» **Auszug**
--------------------
Älteste Teilnehmerin über 70

Mit seinen Kursen hat es sich der Unternehmer zur Aufgabe gemacht, sein Wissen in Sachen Rhetorik weiterzugeben. Die Teilnehmenden kommen dabei aus allen möglichen Berufen, oft seien es aber Frauen und Männer, die Projekte oder Unternehmen leiten. Seine älteste Teilnehmerin war über 70 Jahre alt und hatte gerade ein Buch geschrieben, das sie an öffentlichen Auftritten vermarkten sollte. „Sie hat das mit Bravour bewältigt“, freut er sich. Doch hat jeder das Zeug zum guten Rhetoriker? „Nein“, so Mario Brühlmann, „das gelingt nicht jedem. Und muss es auch nicht.“ Ein Koch etwa solle mit dem was auf dem Teller ist, überzeugen, nicht etwa mit seiner Redekunst. Und dennoch: Eine gute Ausdrucksweise hilft auf der Karriereleiter. „Das ist definitiv so.“ Mario Brühlmann findet gerade das manchmal auch schade. Und zwar dann, wenn „gut qualifizierte Fachleute gegen schlechter qualifizierte verlieren, nur weil diese besser reden können“. In seinen Seminaren arbeitet der Experte insbesondere an drei Säulen.  Erstens: Wer etwas zu sagen hat, muss reden können. Zweitens: Wer etwas zu verkaufen hat, muss präsentieren können. Drittens: Wer etwas bewegen will, muss überzeugen können. „Diese Eigenschaften sind den wenigsten Menschen in die Wiege gelegt. Man kann sie auch nicht kaufen. Sie sind lernbar. Das verlangt Wissen, Einsatz und Überwindung.“

Tipps von Mario Brühlmann zur Verbesserung der eigenen Redekünste:

  • Jede Gelegenheit wahrnehmen, zu reden oder aufzutreten
  • Üben
  • Sich Fehler erlauben – diese können korrigiert werden
  • Wirkung und Reaktionen analysieren – mit einem Coach die Erkenntnisse besprechen
  • Und: Vergessen Sie Power-Point. Machen Sie Bilder mit gut gewählten Worten oder mit einem Flipchart.
--------------------
» **Einträge**
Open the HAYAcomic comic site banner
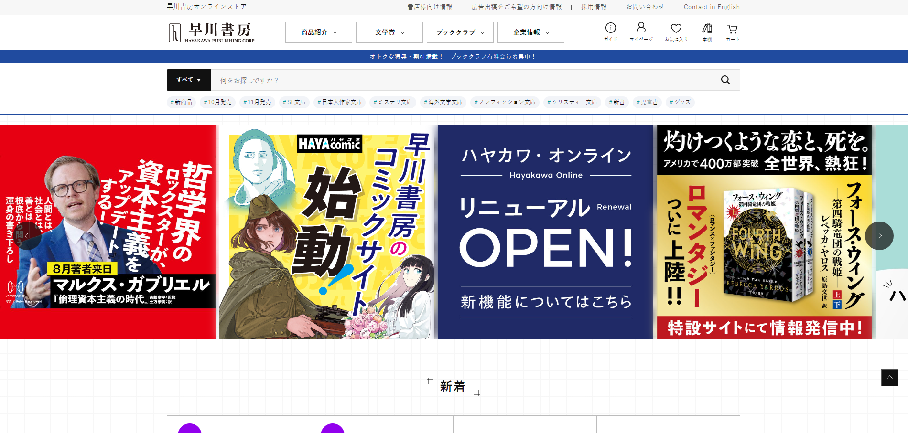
--------------------
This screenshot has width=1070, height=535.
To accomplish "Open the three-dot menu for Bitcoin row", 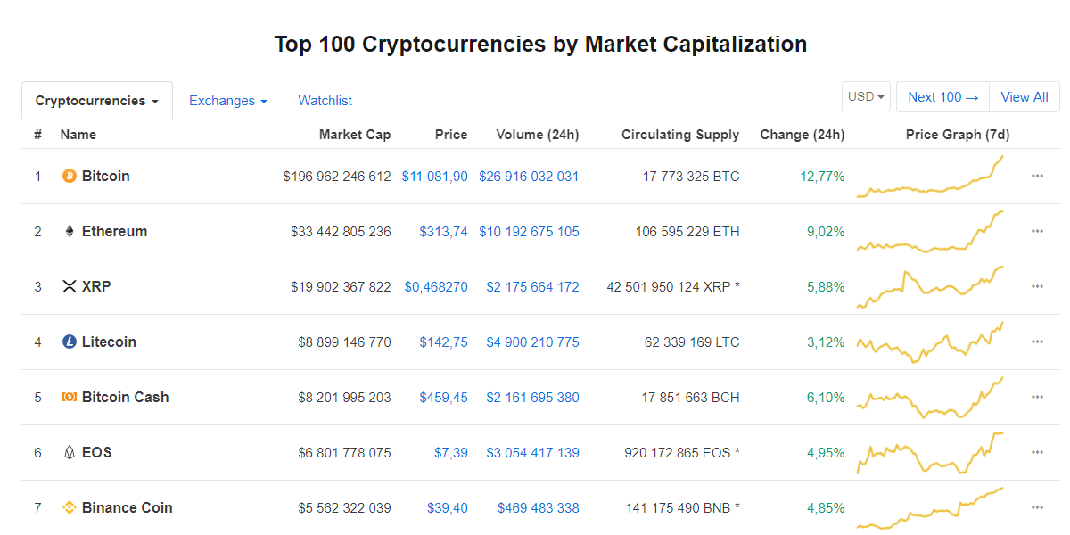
--------------------
» **Aufgabe**
Beantworte mit dem Auszug diese Fragen:
1. Wie alt war die älteste Teilnehmerin?
2. Womit soll ein Koch überzeugen?
3. Was soll man statt Power-Point nehmen?

» **Lösung**
1. Über 70 Jahre.
2. Mit dem, was auf dem Teller ist.
3. Bilder mit gut gewählten Worten oder ein Flipchart.